An updated version of the Better Way proposal would begin in 2026, reduce the 90 percent ACA expansion match rate to a state’s standard matching rate, and cap the increase in federal spending by the increase in the consumer price index. The American Health Care Act proposal, updated to the current period, would use 2023 data as the base year and allow federal spending to grow by the consumer price index plus 1 percent, beginning in 2026. By using 2023 as the base, there is a bigger cut in 2026; this is offset to some degree because of the faster growth in the cap over time.
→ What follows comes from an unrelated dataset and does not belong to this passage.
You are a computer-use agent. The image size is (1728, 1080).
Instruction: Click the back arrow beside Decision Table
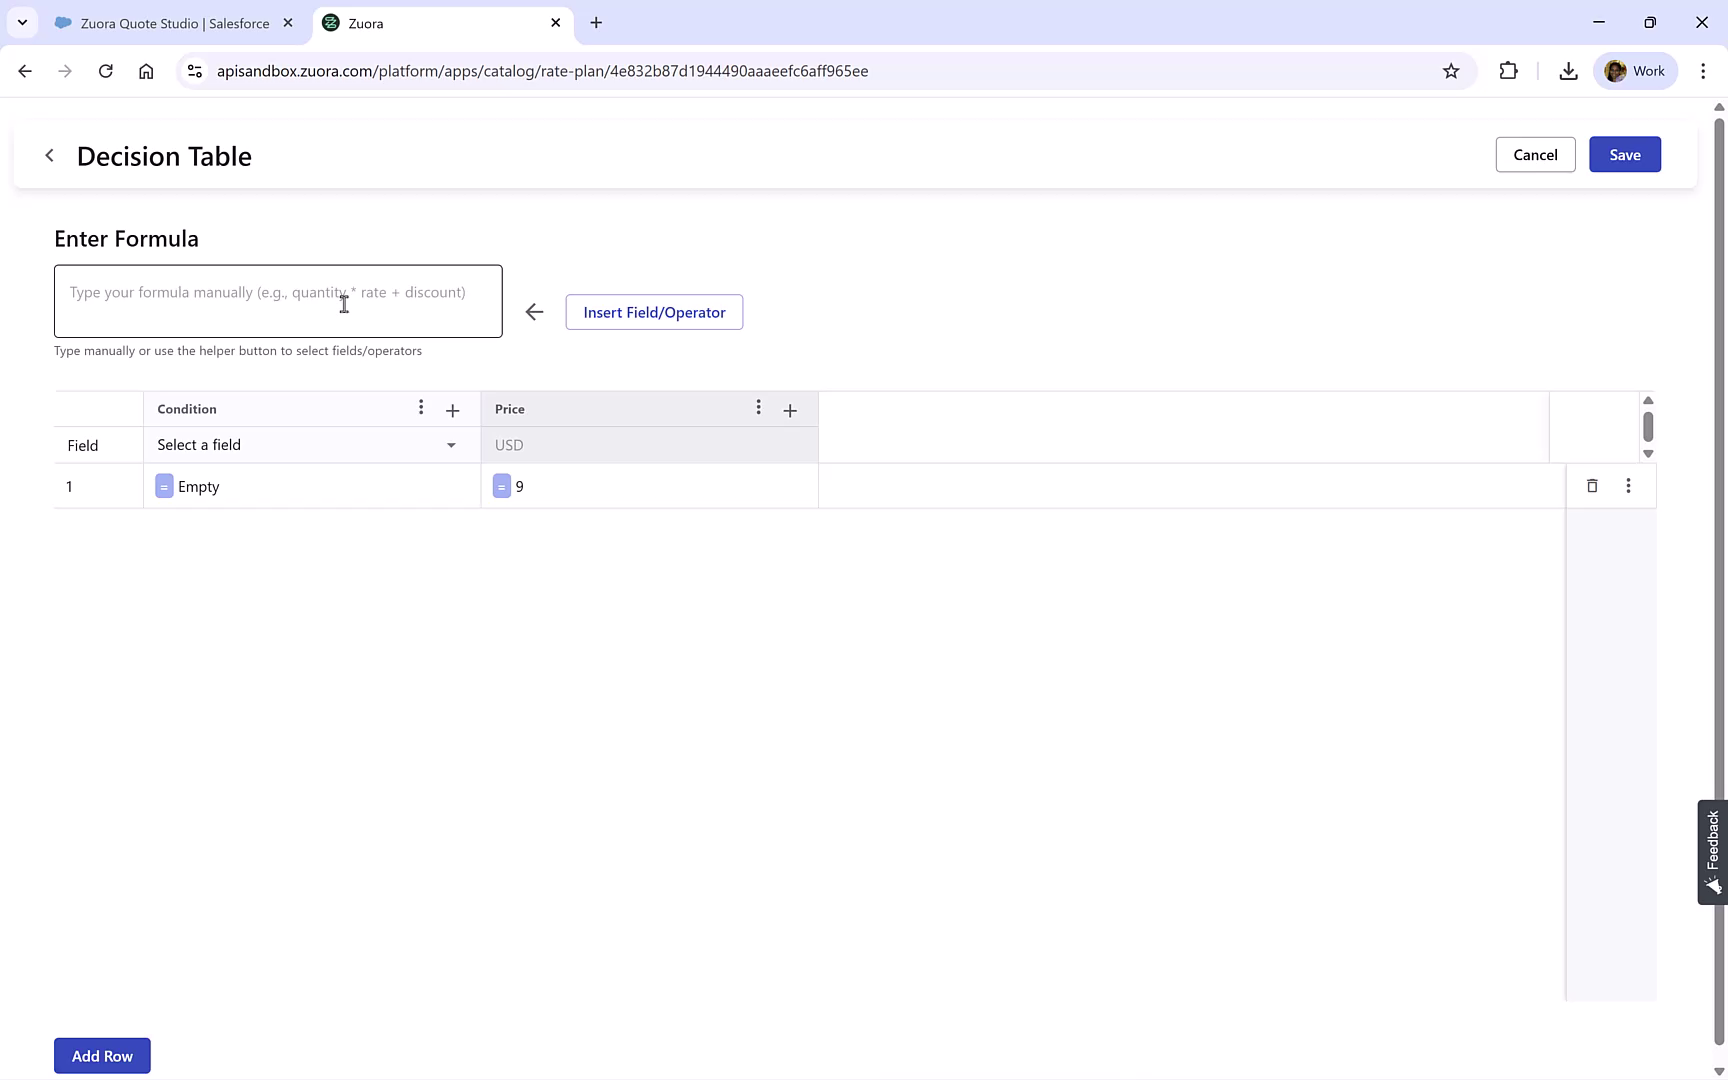tap(49, 155)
Our analysis uses state-specific data from MACPAC on spending and enrollment for each of the five eligibility groups trended forward for each eligibility group and state from 2026 to 2035 using Congressional Budget Office growth rates. We estimate the impact of imposing per capita caps and a reduction in the 90 percent federal medical assistance percentage for the ACA Medicaid expansion population separately and in combination. We find that from 2026 to 2035:

  • The per capita component would reduce federal spending over 10 years by $676 billion under the Better Way proposal and $1,104 billion under the American Health Care Act.
  • The reduction in the 90 percent federal matching rate for the ACA expansion to standard matching rates would result in a $563 billion reduction in federal spending over 10 years.
  • The combined effect of these policies would mean federal spending would fall by $1.2 trillion under the Better Way proposal and $1.7 trillion under the American Health Care Act between 2026 and 2035. These changes amount to federal spending reductions of 15.6 and 22.4 percent, respectively.
  • States trying to offset these federal spending reductions would need to increase their state Medicaid spending by 25.9 percent under the Better Way proposal and 37.1 percent under the American Health Care Act.
  • Many low per capita income states would face both large percentage reductions in federal contributions and require large percentage increases in state Medicaid spending to maintain their programs as currently in place.

The reductions in federal spending for Medicaid programs under policies that include per capita cuts alone or in combination with a reduction in the 90 percent federal match for the ACA expansion would make it challenging for states to maintain their Medicaid programs as currently structured. To offset the lost federal Medicaid revenue, states would have to consider a range of policy options, including increasing taxes, shifting state spending away from education and other priorities, cutting Medicaid provider payment rates, and reducing benefits for Medicaid beneficiaries, including disabled and aged populations. To the extent that states offset the federal funding losses by making significant cuts within Medicaid that reduce benefits, services, or provider payment, that would increase unmet health needs and financial burdens for the affected groups. If states cannot find additional revenues or sufficient savings from reductions in other state spending or provider payment, benefits, or services within Medicaid to offset the reduction in federal funding, inevitably, there would be enrollment cuts, leading to higher uninsurance levels, as well as additional unmet health needs and financial burdens.